Now, how to learn a new region? First eat the food. It’s unfortunate that this will usually be in a restaurant, but if you ask people where to get real homemade food, they will fall over themselves to tell you. Thursday night we went to a simple restaurant recommended by the man we collected our house key from. Last Saturday I asked a farmer at his son’s cheese stand, and he had a place to recommend. He turned to his son and said, “Isn’t that right? Isn’t it just like your wife’s cooking?” The son agreed, and it wasn’t until later that I remarked to Alison that we forgot to ask if his wife was a good cook.

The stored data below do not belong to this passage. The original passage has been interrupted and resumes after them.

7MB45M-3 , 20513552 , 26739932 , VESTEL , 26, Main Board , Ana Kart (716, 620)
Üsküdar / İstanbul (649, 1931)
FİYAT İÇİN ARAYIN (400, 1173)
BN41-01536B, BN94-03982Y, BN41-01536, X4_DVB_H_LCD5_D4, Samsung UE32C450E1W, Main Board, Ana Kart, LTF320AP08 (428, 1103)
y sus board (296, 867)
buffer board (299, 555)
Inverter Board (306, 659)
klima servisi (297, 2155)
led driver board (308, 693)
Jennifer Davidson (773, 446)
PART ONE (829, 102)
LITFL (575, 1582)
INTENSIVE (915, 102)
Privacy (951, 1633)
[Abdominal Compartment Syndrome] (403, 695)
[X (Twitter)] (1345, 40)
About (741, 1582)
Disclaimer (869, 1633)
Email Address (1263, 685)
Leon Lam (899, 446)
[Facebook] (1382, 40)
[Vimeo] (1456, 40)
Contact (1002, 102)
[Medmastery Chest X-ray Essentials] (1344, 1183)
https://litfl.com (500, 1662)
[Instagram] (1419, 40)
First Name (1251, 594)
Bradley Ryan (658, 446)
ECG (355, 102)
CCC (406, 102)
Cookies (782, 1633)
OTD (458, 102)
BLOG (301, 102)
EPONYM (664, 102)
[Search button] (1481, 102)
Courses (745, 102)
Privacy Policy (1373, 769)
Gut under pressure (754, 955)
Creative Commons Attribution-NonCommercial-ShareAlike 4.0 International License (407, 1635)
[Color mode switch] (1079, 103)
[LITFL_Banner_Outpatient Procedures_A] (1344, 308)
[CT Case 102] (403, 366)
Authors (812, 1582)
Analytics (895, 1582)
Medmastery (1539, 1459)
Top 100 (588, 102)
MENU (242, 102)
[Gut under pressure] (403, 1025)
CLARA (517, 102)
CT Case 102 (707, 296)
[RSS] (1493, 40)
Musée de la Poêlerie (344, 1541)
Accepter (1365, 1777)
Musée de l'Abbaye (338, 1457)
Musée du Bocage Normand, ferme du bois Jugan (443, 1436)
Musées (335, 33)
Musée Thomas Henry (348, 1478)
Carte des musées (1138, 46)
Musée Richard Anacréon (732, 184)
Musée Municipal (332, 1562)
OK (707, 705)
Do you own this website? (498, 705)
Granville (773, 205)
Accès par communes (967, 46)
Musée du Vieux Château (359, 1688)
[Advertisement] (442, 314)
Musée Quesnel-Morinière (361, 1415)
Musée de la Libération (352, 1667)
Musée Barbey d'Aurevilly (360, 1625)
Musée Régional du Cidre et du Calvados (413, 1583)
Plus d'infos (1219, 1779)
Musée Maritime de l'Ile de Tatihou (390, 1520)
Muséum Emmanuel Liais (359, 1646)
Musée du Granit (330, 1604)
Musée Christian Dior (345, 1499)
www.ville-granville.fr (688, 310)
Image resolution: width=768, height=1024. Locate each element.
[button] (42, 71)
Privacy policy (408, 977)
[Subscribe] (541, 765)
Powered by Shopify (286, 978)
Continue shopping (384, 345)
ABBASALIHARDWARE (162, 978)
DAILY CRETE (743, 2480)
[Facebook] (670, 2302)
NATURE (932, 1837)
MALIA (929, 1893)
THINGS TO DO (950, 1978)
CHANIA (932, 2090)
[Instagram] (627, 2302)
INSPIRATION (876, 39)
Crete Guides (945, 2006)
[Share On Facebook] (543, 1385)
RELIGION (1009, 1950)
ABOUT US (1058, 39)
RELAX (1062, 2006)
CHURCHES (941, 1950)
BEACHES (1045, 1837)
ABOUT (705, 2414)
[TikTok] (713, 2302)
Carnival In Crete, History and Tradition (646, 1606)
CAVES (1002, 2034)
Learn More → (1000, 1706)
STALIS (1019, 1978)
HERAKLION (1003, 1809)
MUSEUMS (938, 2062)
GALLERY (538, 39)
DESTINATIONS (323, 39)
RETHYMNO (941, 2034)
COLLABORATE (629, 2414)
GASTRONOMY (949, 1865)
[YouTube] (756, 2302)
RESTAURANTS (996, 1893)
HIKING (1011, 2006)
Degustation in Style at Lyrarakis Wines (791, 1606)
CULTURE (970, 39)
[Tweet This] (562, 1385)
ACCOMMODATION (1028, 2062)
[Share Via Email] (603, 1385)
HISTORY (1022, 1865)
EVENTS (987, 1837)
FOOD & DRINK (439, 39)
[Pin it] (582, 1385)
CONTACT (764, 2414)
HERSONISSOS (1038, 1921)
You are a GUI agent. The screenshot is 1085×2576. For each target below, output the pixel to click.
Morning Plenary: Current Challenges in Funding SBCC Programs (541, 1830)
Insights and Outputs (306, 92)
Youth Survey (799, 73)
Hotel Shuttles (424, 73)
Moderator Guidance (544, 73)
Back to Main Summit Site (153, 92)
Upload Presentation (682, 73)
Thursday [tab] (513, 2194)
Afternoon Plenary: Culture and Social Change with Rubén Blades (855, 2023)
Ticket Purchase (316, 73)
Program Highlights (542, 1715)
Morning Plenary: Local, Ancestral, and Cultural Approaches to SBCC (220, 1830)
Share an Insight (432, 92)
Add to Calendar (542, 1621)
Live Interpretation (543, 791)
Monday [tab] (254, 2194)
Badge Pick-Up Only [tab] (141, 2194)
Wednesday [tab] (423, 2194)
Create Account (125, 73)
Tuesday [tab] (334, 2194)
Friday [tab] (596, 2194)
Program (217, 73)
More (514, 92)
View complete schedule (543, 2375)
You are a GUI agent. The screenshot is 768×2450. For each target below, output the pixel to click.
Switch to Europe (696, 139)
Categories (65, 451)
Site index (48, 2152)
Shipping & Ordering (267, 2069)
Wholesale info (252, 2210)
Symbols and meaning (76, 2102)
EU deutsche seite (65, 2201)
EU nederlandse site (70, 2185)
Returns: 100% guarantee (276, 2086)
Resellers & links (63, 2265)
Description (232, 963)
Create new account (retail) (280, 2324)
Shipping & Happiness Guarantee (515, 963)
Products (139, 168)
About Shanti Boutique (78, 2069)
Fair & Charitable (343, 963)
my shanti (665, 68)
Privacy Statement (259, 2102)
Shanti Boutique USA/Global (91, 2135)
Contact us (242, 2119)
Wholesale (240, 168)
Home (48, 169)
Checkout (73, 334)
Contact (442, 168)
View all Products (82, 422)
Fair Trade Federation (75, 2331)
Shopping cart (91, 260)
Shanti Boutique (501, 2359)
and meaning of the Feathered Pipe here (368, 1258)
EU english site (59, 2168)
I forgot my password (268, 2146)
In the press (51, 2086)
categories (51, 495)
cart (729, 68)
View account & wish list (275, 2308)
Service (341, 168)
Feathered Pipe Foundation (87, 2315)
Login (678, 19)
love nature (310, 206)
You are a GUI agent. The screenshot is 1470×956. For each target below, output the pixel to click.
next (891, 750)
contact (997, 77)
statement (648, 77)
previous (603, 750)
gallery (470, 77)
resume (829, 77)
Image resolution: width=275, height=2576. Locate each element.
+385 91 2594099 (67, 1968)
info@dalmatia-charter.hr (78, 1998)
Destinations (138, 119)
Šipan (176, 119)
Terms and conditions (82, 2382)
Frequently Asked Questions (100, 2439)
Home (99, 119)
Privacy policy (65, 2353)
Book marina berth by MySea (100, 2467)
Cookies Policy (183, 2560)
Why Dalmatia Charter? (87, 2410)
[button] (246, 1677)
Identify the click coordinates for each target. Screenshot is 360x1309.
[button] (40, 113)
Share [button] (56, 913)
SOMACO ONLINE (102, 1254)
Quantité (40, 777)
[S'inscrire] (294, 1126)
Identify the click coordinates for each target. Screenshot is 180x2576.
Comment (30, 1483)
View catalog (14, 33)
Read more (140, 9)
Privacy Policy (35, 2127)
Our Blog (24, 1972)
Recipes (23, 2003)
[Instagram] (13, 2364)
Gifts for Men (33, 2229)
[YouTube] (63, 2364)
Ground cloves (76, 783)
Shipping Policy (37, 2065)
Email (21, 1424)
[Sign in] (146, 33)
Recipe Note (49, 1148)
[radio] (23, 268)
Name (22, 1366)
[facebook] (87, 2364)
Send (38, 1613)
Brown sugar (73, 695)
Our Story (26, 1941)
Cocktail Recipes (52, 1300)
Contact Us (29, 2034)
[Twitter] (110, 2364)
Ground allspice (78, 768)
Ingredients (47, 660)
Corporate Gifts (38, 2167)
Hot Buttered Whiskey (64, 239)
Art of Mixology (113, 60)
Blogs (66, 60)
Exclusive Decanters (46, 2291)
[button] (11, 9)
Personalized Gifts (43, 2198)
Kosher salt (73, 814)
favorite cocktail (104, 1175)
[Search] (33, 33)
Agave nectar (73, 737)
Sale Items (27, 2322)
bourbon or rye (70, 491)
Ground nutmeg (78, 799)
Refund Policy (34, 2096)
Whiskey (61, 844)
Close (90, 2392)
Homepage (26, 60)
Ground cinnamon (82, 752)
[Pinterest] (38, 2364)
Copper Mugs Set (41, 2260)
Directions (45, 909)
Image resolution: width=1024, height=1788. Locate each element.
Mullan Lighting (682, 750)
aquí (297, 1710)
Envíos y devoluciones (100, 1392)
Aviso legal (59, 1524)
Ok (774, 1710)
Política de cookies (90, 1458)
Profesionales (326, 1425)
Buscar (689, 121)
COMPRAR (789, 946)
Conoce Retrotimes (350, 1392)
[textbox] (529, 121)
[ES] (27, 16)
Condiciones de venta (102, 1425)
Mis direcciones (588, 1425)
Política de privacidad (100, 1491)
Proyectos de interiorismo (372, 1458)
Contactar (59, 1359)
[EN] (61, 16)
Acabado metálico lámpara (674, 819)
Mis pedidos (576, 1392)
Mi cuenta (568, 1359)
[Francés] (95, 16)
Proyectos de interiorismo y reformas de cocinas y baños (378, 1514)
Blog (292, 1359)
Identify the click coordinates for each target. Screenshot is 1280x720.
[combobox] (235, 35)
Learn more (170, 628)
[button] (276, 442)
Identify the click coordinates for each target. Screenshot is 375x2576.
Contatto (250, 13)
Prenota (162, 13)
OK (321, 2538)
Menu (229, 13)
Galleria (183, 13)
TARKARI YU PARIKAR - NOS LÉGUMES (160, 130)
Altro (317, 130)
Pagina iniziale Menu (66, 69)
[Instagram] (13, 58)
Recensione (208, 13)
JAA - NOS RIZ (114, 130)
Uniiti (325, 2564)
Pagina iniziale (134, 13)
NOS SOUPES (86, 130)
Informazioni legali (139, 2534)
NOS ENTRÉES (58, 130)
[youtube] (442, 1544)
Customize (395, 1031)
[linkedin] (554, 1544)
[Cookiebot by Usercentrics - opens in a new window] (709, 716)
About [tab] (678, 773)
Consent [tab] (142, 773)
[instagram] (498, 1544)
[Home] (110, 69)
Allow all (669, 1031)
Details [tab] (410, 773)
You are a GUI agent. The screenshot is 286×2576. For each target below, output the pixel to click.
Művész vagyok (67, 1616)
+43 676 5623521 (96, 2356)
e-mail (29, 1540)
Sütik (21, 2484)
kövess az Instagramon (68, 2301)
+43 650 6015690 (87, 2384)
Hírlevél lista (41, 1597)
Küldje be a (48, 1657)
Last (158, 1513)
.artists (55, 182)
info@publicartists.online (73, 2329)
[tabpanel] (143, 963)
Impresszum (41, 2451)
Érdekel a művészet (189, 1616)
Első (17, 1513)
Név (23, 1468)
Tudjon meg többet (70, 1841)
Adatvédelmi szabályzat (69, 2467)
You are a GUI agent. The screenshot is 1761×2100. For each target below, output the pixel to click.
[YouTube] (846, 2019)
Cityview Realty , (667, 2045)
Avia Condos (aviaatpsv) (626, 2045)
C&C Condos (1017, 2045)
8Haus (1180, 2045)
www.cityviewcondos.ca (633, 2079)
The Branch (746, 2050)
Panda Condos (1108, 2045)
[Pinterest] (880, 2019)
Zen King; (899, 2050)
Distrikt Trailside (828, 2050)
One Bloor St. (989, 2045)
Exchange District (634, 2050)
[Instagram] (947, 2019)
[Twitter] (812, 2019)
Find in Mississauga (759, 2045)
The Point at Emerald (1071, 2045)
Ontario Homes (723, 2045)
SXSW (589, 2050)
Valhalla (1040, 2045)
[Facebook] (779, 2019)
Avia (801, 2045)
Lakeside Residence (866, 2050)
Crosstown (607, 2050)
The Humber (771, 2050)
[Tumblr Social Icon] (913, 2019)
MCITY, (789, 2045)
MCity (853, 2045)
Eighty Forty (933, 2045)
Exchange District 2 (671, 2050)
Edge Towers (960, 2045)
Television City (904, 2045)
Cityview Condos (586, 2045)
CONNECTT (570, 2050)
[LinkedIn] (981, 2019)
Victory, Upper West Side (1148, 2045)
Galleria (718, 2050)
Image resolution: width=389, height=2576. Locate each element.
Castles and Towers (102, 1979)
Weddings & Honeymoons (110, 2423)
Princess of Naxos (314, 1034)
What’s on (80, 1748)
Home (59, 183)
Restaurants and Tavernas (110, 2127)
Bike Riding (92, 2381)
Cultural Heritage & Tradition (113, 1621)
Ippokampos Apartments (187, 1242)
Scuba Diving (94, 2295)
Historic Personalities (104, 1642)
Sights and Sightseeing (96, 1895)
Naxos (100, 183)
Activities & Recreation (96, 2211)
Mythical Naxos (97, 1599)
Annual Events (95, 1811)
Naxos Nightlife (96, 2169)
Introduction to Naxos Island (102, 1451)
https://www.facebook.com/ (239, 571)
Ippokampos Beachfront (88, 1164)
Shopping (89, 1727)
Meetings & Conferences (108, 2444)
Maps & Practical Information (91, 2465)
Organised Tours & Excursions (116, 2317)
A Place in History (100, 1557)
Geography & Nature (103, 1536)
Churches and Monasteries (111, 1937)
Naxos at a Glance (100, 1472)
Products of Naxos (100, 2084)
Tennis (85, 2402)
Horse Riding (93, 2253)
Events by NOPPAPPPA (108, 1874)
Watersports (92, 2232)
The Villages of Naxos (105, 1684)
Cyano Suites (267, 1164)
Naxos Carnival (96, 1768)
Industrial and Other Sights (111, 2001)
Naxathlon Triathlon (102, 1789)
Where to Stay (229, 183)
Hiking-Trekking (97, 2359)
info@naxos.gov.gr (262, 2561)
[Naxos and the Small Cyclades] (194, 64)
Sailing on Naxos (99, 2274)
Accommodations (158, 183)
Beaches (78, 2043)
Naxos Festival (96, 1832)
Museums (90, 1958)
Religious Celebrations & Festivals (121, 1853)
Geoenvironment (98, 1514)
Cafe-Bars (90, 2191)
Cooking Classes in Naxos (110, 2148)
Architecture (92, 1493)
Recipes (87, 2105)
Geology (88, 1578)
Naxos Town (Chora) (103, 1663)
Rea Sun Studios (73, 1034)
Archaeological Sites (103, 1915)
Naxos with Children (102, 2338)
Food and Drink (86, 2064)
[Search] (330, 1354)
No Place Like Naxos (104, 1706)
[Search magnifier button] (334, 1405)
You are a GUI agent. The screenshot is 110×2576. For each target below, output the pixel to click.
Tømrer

Next step is to go food shopping. That’s where the market comes in. You can read pages and pages about the local eating habits and it won’t be real until you see what there is to buy and what people are buying. I had read that the cuisine of Puglia was rooted in very poor times and so included lots of legumes and grains, loads of vegetables, some local cheeses, some of the tons of fish they bring to shore, and very little meat. And this is what we found as we entered the market Saturday morning.

I was dazzled. My hometown market has lots of cheap clothing and hardware at this time of year, and little in the way of fresh produce. What fresh produce there is comes from other areas in crates. My market in all the six and a half years I have been here has never had a counter of grains and legumes. For those I have to buy what the supermarkets and food shops sell. We have never had a spice stand, or a dried fruits stand, and I have only seen nuts in the shell when they are coming off the trees in the neighborhood.

In the market at Ostuni, which is a fraction of the size of my city, there were multiples of all those things. The produce stands had vegetables I’d never seen before and had to ask about. There were piles of something I had heard of but couldn’t find in a dictionary. The fresh fish was sparkling and firm and the prices were one-fourth or less what I pay at home. People were eager for us to taste things we didn’t know. It was a food lover’s Paradise with food-loving vendors. There were no cheap fashion trucks and no porchetta trucks. All the hardware and fashion was in a separate place, on the playing field of the football stadium, where they couldn’t interfere with food shoppers. There were flower stands and customers lined up to buy them. People left the market burdened with swollen plastic carrier bags and I wanted to follow them.

I bought some local wheat that I’ve not seen before. The ones I know were well-represented, and there were also many different kinds of rices. I bought round cucumbers that look like watermelons, and whose name is what other Italians call watermelon – cocomero. Puglians call watermelon anguria, and we do too, but there cocomero is a crunchy and delicious, fat salad ingredient. Lampascioni, it turned out, were an onion-like bulb from a wild hyacinth. Unlike an onion that can grow in six months, it takes five years to mature to edible. I am in the 3-day process of preparing those now. They were available raw, pickled, canned and packed in oil. The local cheeses are very nice, indeed, and we ate tastes of many of them.

That little jaunt through the weekly market of a city of 35,000 people was like a magic show to me. It made me want to be a magician. It made me want to see more and more of how they eat, now that they are prosperous and can eat as they like.

We decided on the spot to have Sunday lunch at the place recommended by the farmer at the cheese booth.